The trial is currently enrolling subjects with a goal to recruit up to 150.
A once-daily oral pill, PJS-539, can hinder the attachment and replication of SARS-CoV-2 and other ribonucleic acid (RNA) viruses.
The randomised, double-blind, multicentre, placebo-controlled Phase II trial will assess the drug’s safety and efficacy in subjects with recently diagnosed Covid-19.
Subjects will be given once daily dose of PSJ-539 for ten days.
The impact of two varying doses of the antiviral drug on viral load versus placebo will be the trial’s primary goal.
Hospitalisation frequency and mechanical ventilation requirements will be included as secondary goals.
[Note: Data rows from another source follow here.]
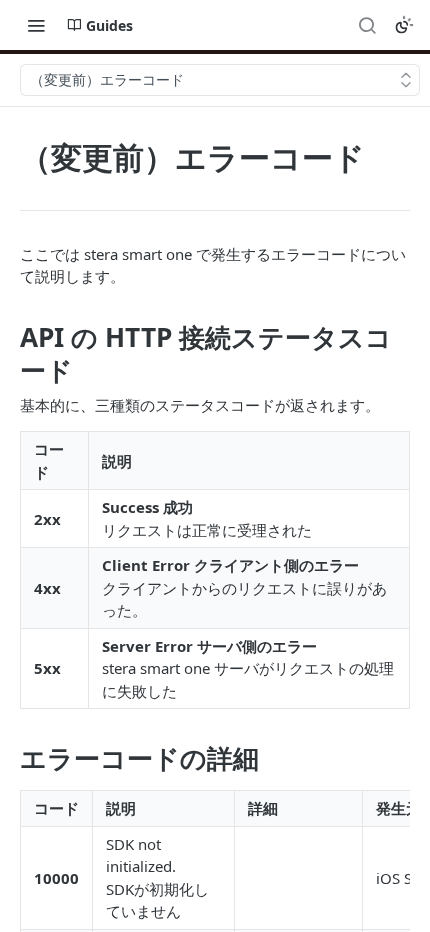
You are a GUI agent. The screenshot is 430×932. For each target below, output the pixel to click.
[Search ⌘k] (367, 25)
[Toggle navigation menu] (36, 25)
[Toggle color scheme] (404, 25)
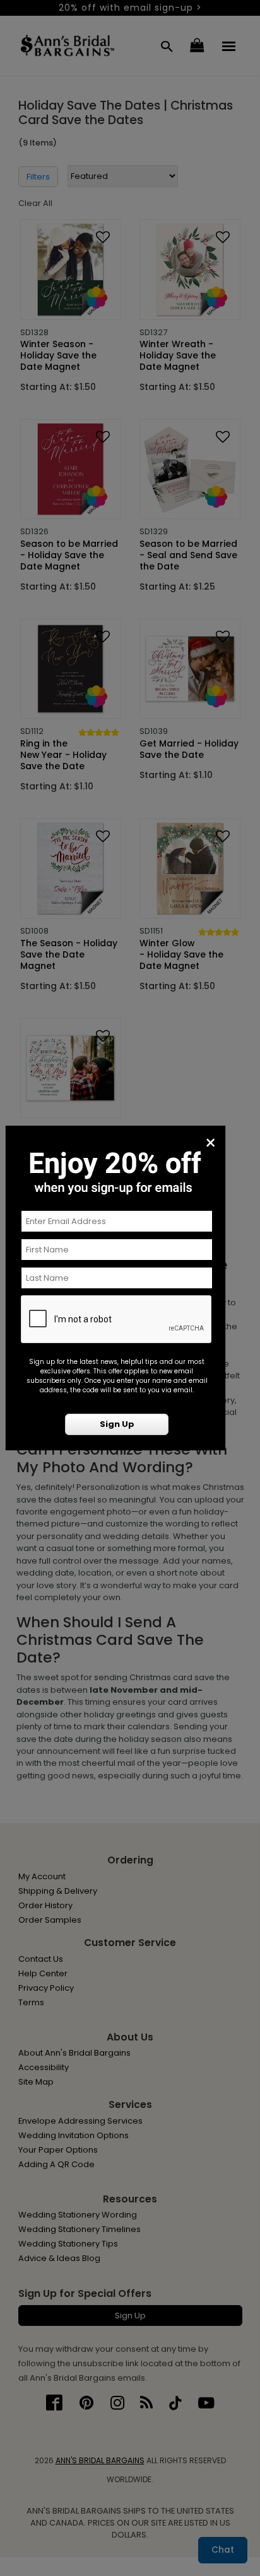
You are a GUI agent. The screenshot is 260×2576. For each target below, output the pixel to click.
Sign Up (117, 1424)
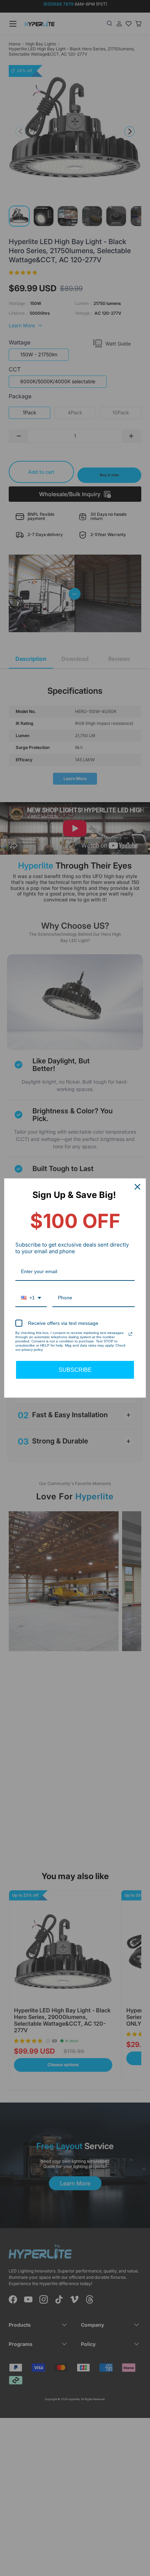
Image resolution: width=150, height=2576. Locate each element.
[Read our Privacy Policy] (130, 1334)
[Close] (137, 1186)
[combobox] (31, 1298)
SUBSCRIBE (75, 1370)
The company expects to report results from the study by the end of the year.
Covicept Therapeutics co-founder, chairman and CEO professor Sam Tsimikas: “It is a significant milestone for this programme to move into clinical development in less than a year since Covicept was founded.
“Our team, together with Forbion’s operational and financial support, provides the necessary synergy to bring this medicine to patients infected with SARS-CoV-2 as quickly as possible.”
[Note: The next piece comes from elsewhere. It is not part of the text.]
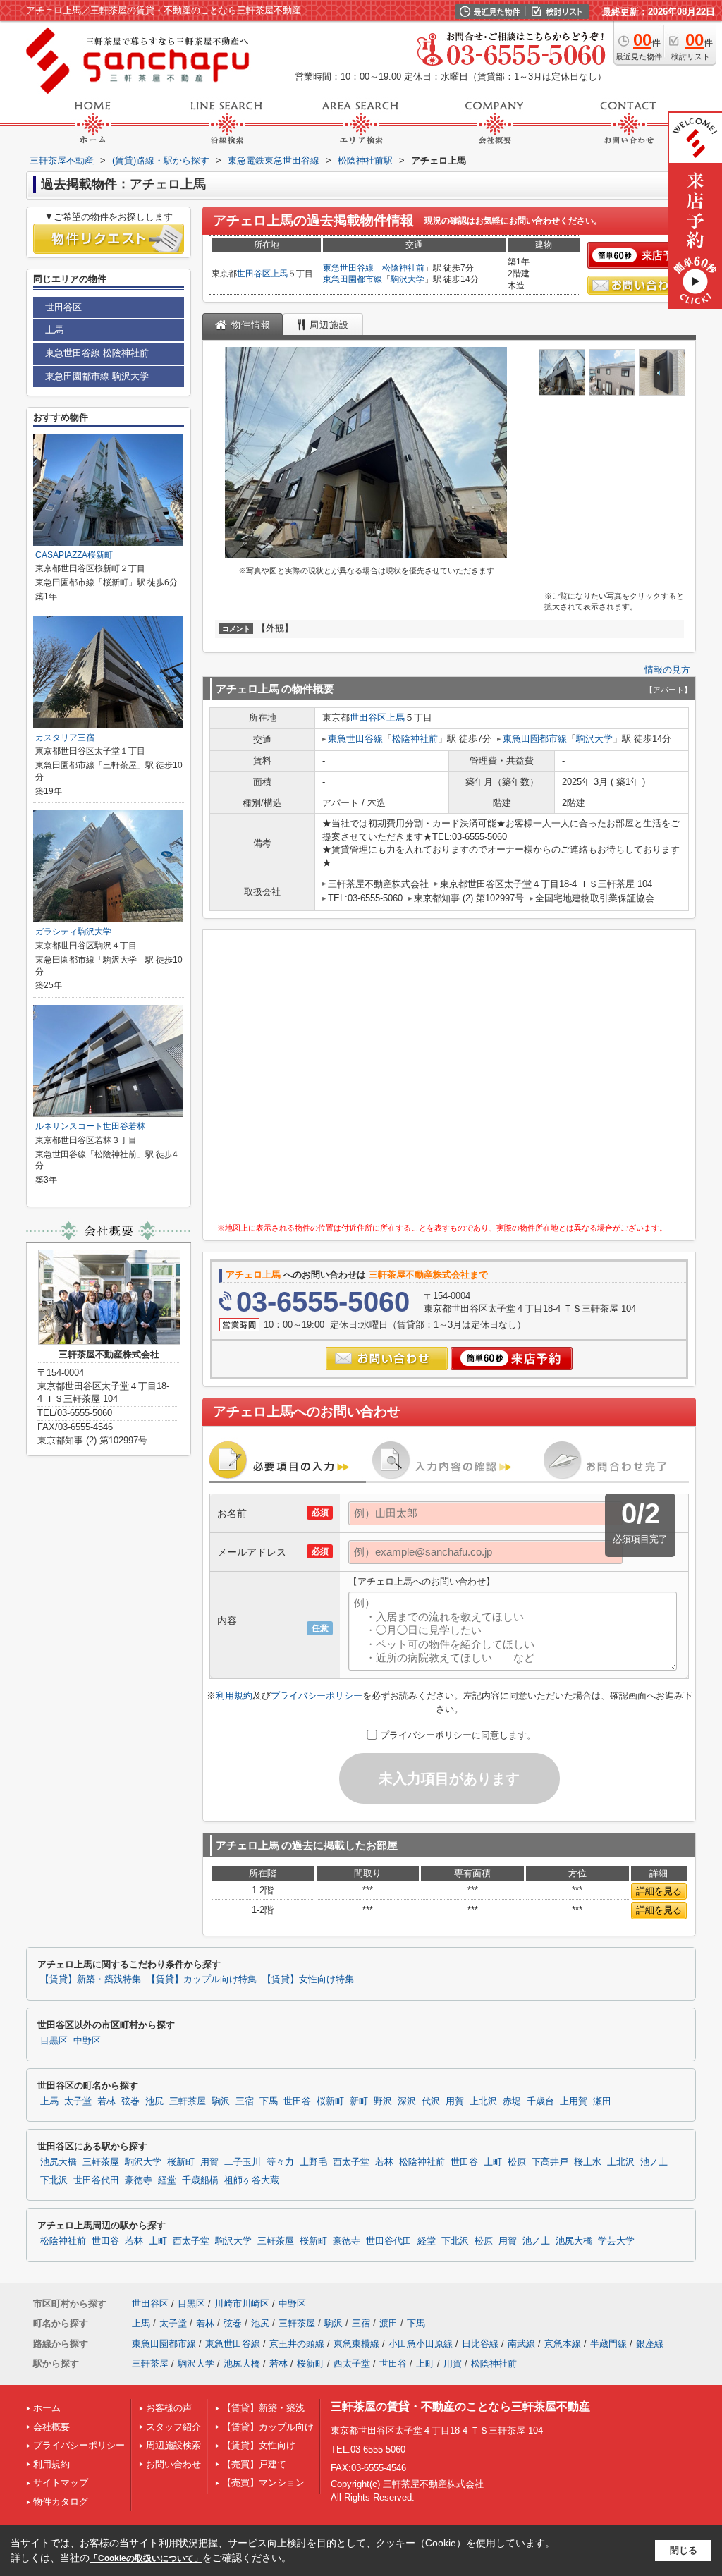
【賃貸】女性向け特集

Various host-dependent mechanisms through which PSJ-539 hinders viral infections were unveiled by Covicept, demonstrating the drug’s potential as a broad-spectrum antiviral therapy acting on RNA viruses.
In preclinical SARS-CoV-2-induced pneumonia models, PSJ-539 was demonstrated to possess robust anti-inflammatory, as well as anti-fibrotic properties.
The drug’s peculiar mechanism of action could also aid in preventing or reducing the development of resistance to vaccines and anti-viral therapies.
Covicept, a portfolio company of life sciences venture capital firm Forbion, creates therapies for the treatment of diseases caused by various RNA viruses, such as SARS-CoV-2.
Forbion is offering operational support and extended seed funding worth $2.3m to Covicept.